Problem requirements
For each entry, output its words exactly and leave any picture behind.

(Records for the task Opens)

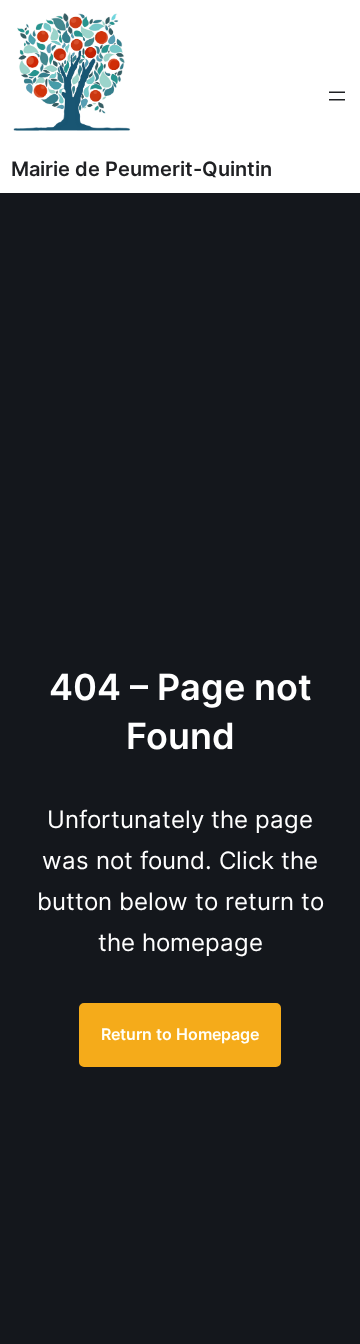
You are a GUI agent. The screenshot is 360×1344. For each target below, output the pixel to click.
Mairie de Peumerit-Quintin (141, 169)
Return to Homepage (180, 1034)
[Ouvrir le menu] (337, 96)
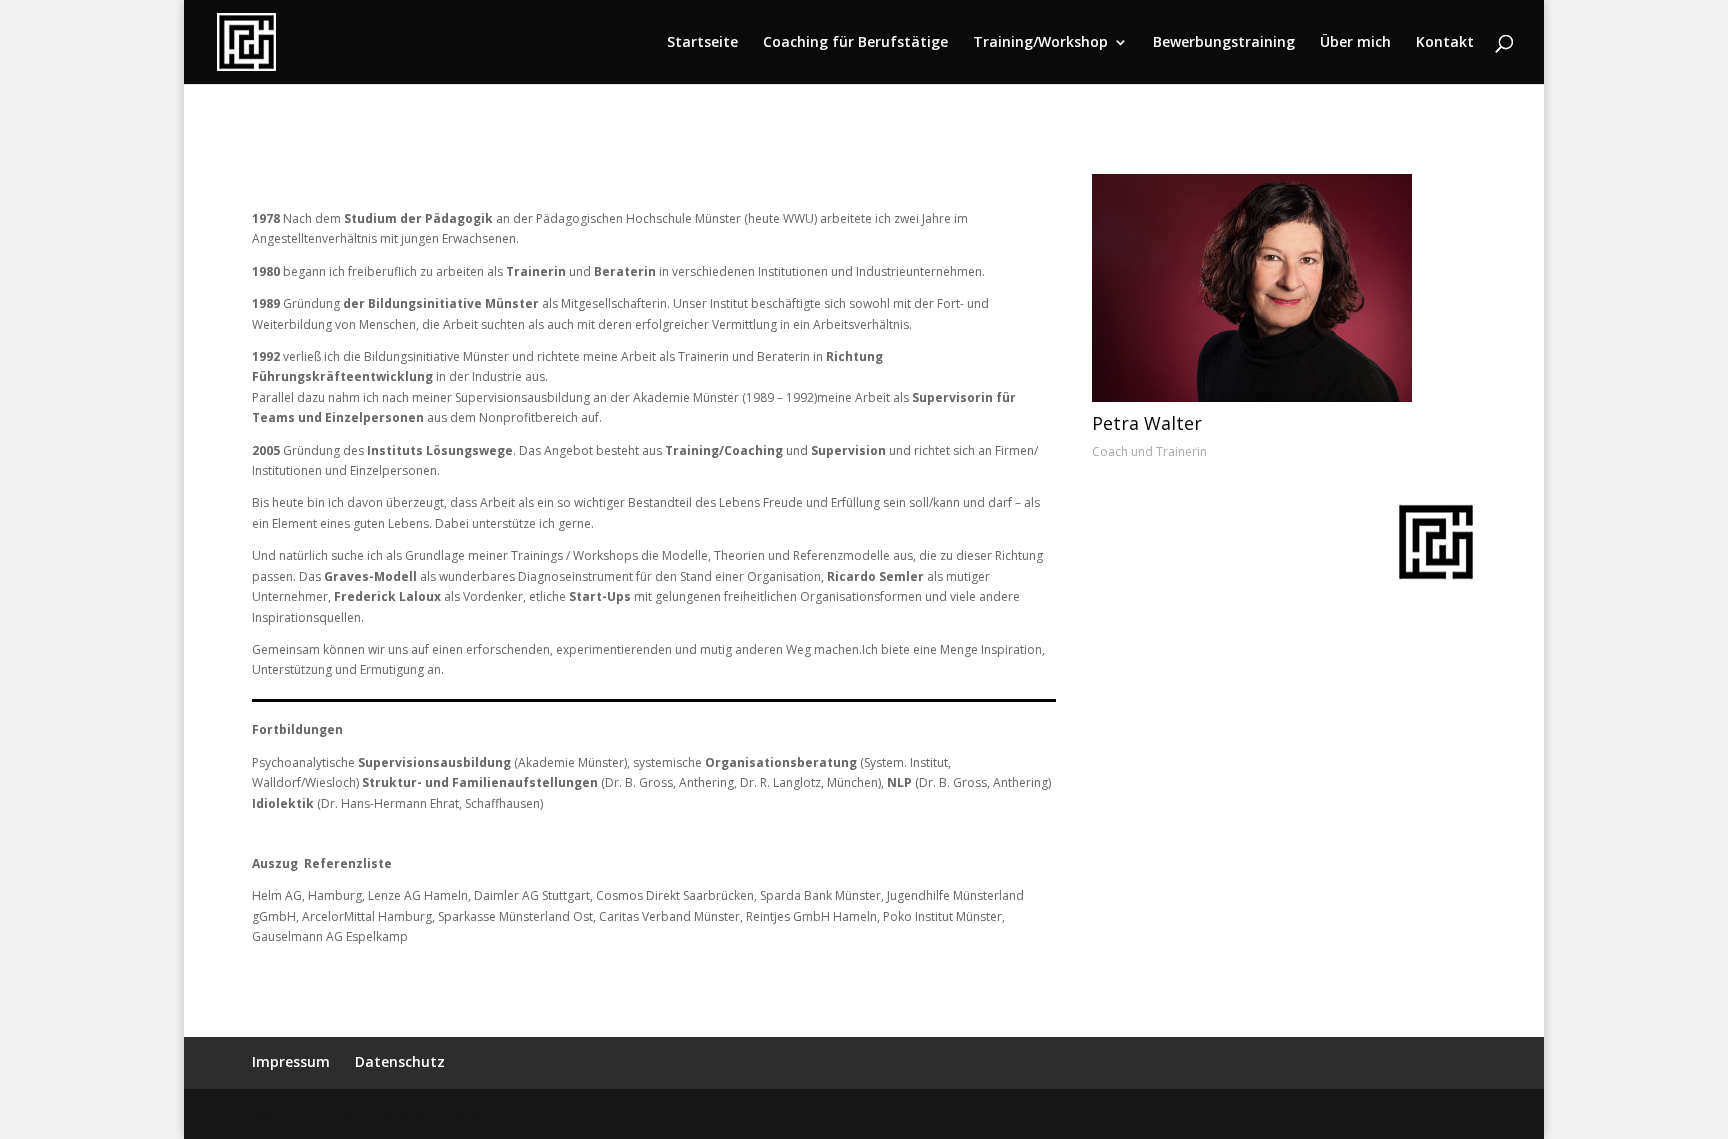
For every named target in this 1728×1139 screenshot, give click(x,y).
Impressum (291, 1061)
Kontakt (1445, 43)
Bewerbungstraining (1224, 43)
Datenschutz (400, 1061)
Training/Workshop (1040, 43)
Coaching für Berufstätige (855, 43)
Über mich (1355, 43)
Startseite (702, 43)
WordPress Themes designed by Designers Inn (380, 1114)
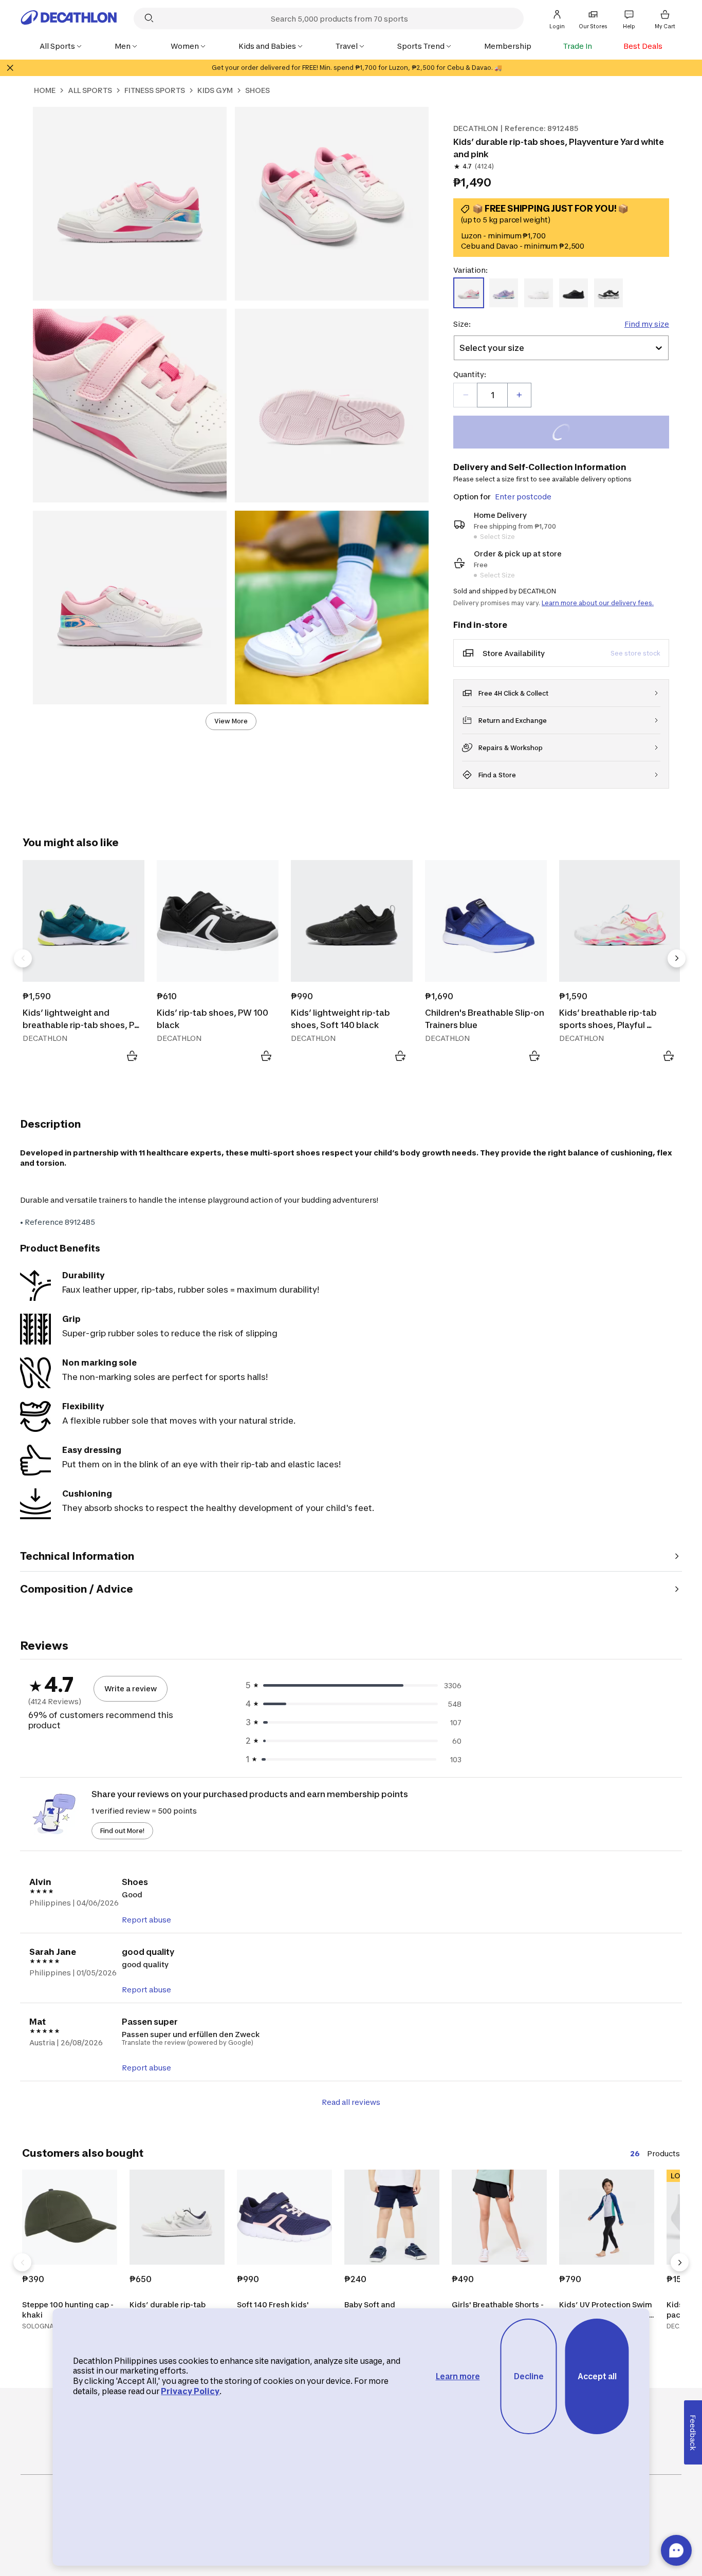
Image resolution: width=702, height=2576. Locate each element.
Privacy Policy (190, 2391)
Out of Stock (567, 433)
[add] (519, 395)
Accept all (597, 2376)
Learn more (458, 2376)
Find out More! (122, 1831)
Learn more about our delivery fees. (598, 603)
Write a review (130, 1688)
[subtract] (465, 395)
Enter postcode (523, 496)
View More (231, 721)
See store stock (635, 653)
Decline (529, 2376)
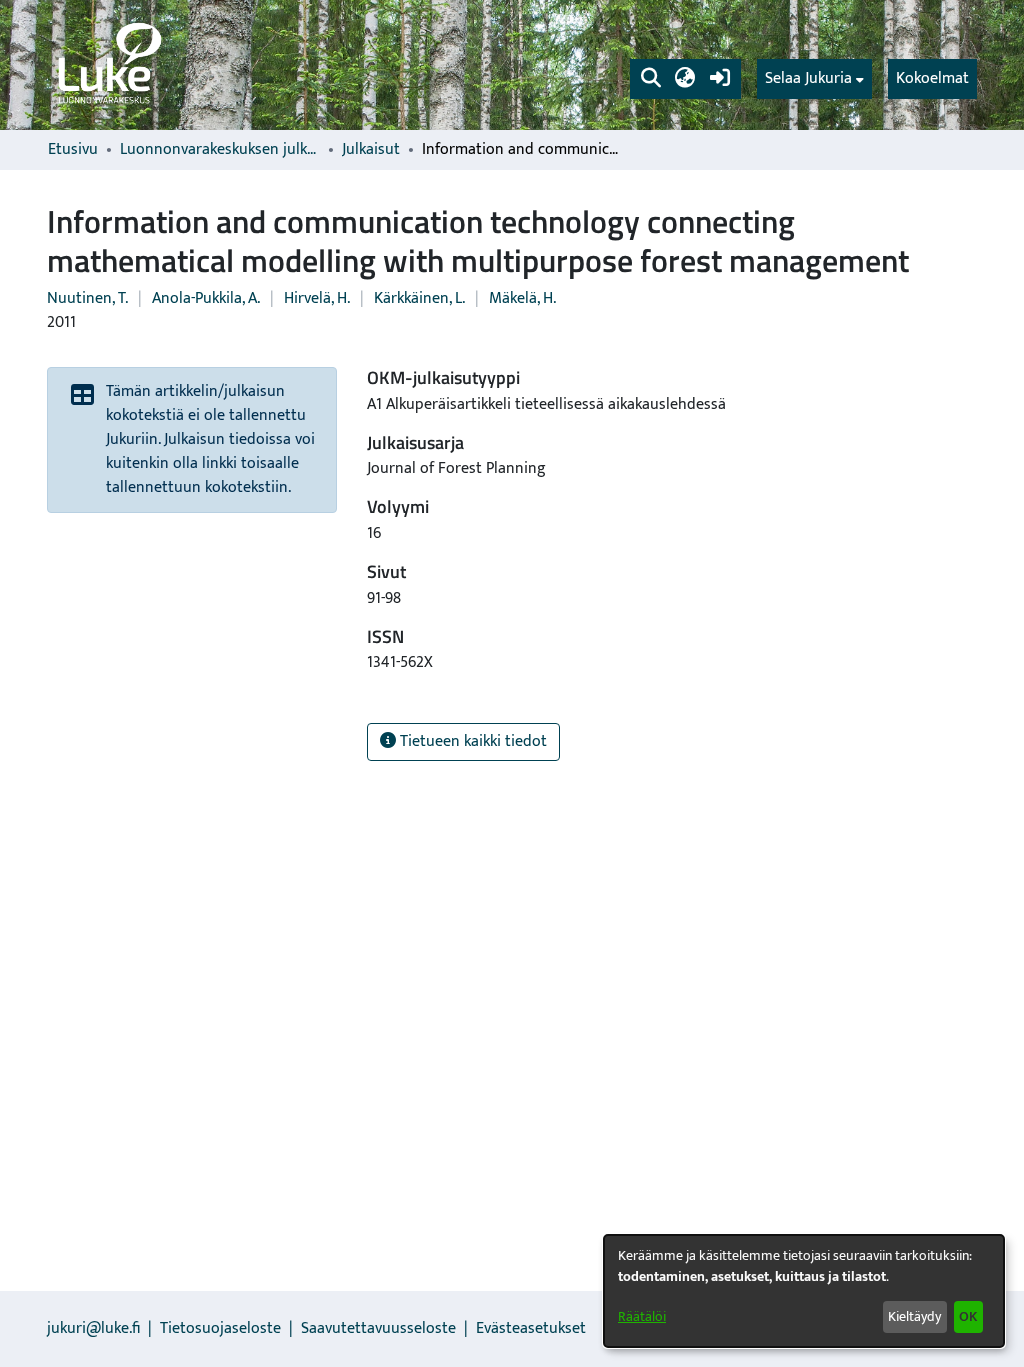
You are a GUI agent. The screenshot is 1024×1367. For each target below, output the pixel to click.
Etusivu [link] (73, 150)
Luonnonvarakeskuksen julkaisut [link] (220, 150)
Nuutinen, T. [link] (87, 298)
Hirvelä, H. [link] (317, 298)
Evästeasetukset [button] (531, 1328)
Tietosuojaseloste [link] (220, 1328)
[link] (108, 65)
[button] (650, 79)
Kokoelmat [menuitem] (932, 78)
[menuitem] (814, 79)
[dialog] (804, 1291)
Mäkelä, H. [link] (522, 298)
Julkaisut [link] (371, 150)
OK (968, 1316)
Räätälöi (642, 1316)
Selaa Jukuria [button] (808, 79)
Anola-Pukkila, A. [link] (206, 298)
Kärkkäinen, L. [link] (419, 298)
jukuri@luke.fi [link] (93, 1328)
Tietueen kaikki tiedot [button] (471, 741)
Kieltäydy (914, 1316)
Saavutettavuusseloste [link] (378, 1328)
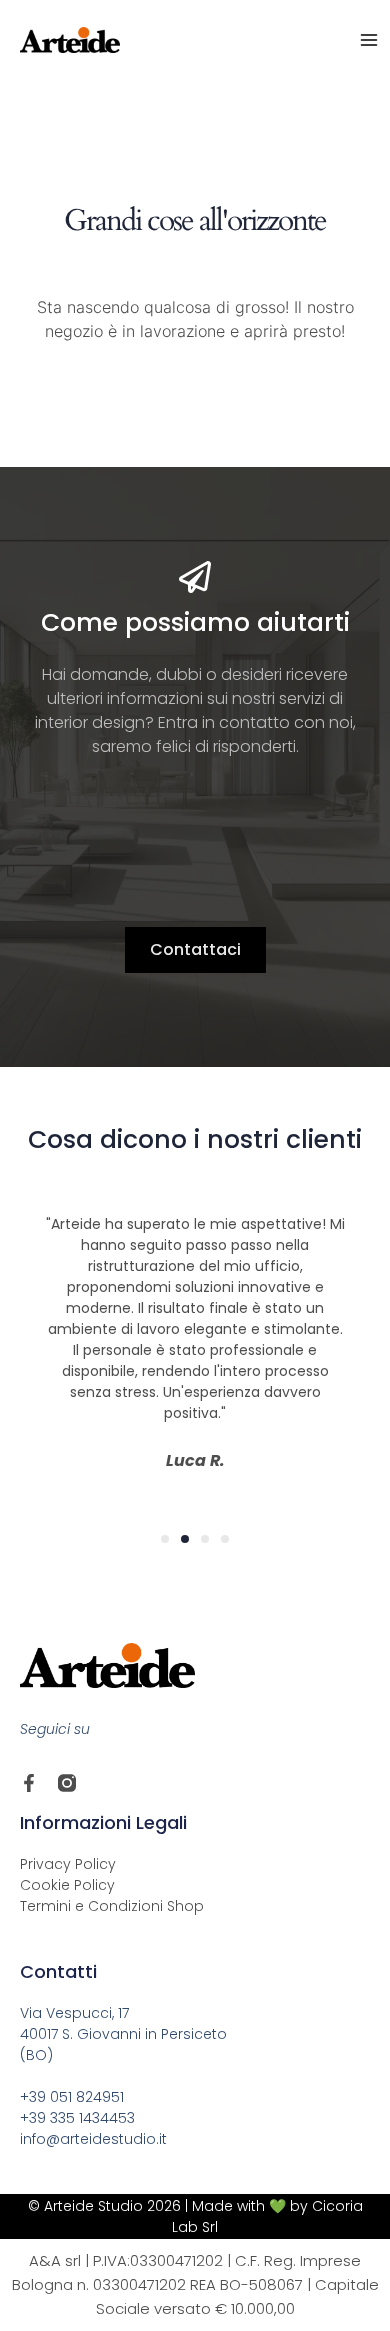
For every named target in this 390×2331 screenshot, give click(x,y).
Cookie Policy (67, 1885)
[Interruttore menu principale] (369, 40)
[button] (165, 1539)
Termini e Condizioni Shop (112, 1906)
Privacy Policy (68, 1864)
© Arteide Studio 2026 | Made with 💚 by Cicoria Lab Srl (195, 2216)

(Records for the task Closes)

Problem solution
You are a GUI agent. The screenshot is 360×1344. For each target below, output the pixel to click.
Mairie de Peumerit-Quintin (141, 169)
Return to Homepage (180, 1034)
[Ouvrir le menu] (337, 96)
For every named target in this 1728×1139 screenshot, give click(x,y).
Impressum (291, 1061)
Kontakt (1445, 43)
Bewerbungstraining (1224, 43)
Datenschutz (400, 1061)
Training/Workshop (1040, 43)
Coaching für Berufstätige (855, 43)
Über mich (1355, 43)
Startseite (702, 43)
WordPress Themes designed by Designers Inn (380, 1114)
Image resolution: width=702, height=2576. Locate each element.
Privacy Policy (190, 2391)
Out of Stock (567, 433)
[add] (519, 395)
Accept all (597, 2376)
Learn more (458, 2376)
Find out More! (122, 1831)
Learn more about our delivery fees. (598, 603)
Write a review (130, 1688)
[subtract] (465, 395)
Enter postcode (523, 496)
View More (231, 721)
See store stock (635, 653)
Decline (529, 2376)
You are a GUI agent. The screenshot is 1024×1367. For each target below, output the pixel to click.
Etusivu [link] (73, 150)
Luonnonvarakeskuksen julkaisut [link] (220, 150)
Nuutinen, T. [link] (87, 298)
Hirvelä, H. [link] (317, 298)
Evästeasetukset [button] (531, 1328)
Tietosuojaseloste [link] (220, 1328)
[link] (108, 65)
[button] (650, 79)
Kokoelmat [menuitem] (932, 78)
[menuitem] (814, 79)
[dialog] (804, 1291)
Mäkelä, H. [link] (522, 298)
Julkaisut [link] (371, 150)
OK (968, 1316)
Räätälöi (642, 1316)
Selaa Jukuria [button] (808, 79)
Anola-Pukkila, A. [link] (206, 298)
Kärkkäinen, L. [link] (419, 298)
jukuri@luke.fi [link] (93, 1328)
Tietueen kaikki tiedot [button] (471, 741)
Kieltäydy (914, 1316)
Saavutettavuusseloste [link] (378, 1328)
For every named target in this 390×2331 screenshot, give click(x,y).
Cookie Policy (67, 1885)
[Interruttore menu principale] (369, 40)
[button] (165, 1539)
Termini e Condizioni Shop (112, 1906)
Privacy Policy (68, 1864)
© Arteide Studio 2026 | Made with 💚 by Cicoria Lab Srl (195, 2216)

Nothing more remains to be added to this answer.